Expert in employment law Geoff Davenport of McBride Davenport James Barristers & Solicitors in Wellington says one of the key mistakes employers make is failure to plan. He urges employers considering restructuring/redundancy first and foremost to get professional advice specific to their own situation and to consider the following four key issues:
- Develop a clear framework from the outset - Don’t jump in and pre-determine a decision to disestablish a role. There needs to be a lead in process; developing a clear understanding of the steps you are going to follow is very important. Getting advice (even a 5 minute phone call) before you start the process can be immensely valuable.
- Consultation - In the vast majority of cases, an employer must consult with the potentially affected employee before making a decision to disestablish their role. This doesn’t need to be a long or drawn-out process. Again, the best approach is to get sound practical advice tailored to your circumstances, so that you have a clear understanding of how you will consult and over what time frame. This includes considering employment agreements and any relevant organisational policies about how consultation is to occur in your workplace. It may be, for example, that there are also consultation requirements with a union if the staff are covered by a collective employment agreement.
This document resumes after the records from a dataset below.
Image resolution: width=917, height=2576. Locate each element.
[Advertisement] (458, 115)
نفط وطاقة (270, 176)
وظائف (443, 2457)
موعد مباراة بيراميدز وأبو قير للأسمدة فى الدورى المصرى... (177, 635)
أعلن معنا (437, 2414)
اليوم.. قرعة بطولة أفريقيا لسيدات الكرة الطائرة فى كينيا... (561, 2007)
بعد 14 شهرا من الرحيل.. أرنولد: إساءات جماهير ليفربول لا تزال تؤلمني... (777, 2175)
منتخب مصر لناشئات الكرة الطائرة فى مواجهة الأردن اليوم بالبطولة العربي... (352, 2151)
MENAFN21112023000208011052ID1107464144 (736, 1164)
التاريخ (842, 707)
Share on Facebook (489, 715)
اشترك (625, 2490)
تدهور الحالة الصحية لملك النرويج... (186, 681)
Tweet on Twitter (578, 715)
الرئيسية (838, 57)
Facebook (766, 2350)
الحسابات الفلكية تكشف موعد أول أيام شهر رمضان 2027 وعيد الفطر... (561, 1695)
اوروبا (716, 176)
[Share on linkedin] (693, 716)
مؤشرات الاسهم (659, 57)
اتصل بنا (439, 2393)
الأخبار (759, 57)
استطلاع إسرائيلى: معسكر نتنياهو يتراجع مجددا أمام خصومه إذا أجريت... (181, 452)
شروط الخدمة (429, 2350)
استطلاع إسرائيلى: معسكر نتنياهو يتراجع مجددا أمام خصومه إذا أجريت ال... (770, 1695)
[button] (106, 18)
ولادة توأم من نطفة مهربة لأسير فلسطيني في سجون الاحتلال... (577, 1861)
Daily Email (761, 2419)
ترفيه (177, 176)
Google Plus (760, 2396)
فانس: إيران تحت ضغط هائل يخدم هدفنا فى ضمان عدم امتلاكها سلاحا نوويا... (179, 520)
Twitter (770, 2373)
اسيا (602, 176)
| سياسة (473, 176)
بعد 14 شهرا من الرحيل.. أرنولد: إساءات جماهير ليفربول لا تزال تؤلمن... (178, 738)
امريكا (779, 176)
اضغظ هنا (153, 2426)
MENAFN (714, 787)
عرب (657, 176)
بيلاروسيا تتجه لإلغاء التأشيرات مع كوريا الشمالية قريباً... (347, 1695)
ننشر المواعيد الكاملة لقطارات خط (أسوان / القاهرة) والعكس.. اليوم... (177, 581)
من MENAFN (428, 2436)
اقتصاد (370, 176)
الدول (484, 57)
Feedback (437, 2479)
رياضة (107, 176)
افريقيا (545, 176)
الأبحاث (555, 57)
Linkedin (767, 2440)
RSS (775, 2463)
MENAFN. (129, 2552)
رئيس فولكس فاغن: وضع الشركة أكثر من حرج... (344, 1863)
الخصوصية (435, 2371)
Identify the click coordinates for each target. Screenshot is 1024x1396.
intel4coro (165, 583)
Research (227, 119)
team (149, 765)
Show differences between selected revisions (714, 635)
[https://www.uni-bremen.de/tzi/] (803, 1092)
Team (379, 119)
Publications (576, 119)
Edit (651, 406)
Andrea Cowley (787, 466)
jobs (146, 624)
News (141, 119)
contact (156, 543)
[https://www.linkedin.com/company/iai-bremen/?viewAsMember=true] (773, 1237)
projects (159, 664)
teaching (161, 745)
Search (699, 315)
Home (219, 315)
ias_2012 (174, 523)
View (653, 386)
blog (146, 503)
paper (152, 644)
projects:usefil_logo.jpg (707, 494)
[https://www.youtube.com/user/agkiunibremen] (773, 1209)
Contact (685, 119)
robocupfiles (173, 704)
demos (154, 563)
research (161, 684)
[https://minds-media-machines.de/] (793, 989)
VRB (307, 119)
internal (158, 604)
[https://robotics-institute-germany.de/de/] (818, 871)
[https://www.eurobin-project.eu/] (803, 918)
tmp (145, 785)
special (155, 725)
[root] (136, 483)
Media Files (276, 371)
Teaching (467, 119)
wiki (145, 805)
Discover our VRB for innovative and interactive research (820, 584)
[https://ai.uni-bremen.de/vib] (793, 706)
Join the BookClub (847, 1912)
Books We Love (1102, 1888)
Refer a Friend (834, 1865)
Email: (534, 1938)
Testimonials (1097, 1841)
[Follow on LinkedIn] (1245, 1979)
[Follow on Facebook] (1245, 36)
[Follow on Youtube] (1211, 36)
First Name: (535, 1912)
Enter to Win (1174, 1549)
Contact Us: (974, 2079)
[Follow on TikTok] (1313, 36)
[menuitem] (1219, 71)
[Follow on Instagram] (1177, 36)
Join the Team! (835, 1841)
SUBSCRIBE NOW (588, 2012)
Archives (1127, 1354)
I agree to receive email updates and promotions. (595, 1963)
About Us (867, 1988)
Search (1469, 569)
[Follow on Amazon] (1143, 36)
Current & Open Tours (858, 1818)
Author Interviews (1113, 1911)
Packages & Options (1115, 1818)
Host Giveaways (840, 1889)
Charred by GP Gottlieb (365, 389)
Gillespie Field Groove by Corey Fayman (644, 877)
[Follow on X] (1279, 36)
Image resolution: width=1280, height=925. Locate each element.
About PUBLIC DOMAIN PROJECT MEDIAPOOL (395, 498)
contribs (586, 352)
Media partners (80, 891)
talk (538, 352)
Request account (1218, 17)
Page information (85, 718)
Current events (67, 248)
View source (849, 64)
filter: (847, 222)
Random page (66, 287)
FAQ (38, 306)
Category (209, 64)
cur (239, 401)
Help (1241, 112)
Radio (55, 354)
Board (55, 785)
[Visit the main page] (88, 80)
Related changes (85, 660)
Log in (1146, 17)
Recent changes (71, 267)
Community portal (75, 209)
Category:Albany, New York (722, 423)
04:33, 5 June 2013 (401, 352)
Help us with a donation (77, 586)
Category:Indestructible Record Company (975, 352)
- Genuinely consider any feedback - Consultation with staff and their union, if they’re covered by a collective agreement, is a legal requirement, but it is also a very meaningful process and should not be seen as just paying lip service. Staff can have very valuable ideas about how to improve things, and cut costs. They may have ideas and alternatives to redundancy. Consultation can also contribute to staff retention – often a major issue during restructuring. It is important both legally and practically to engage in consultation in a meaningful way before the final decision on the redundancy proposal is made.
- Act in good faith – Follow a fair process ensuring you treat staff with respect, dignity, and be transparent.
Finally, be aware that the current economic climate will not last for ever, but whatever you do as a result of it will be set in concrete – so think of the future. Also be mindful that New Zealand is still experiencing a declining birth rate and an aging work – so our workforce is precious.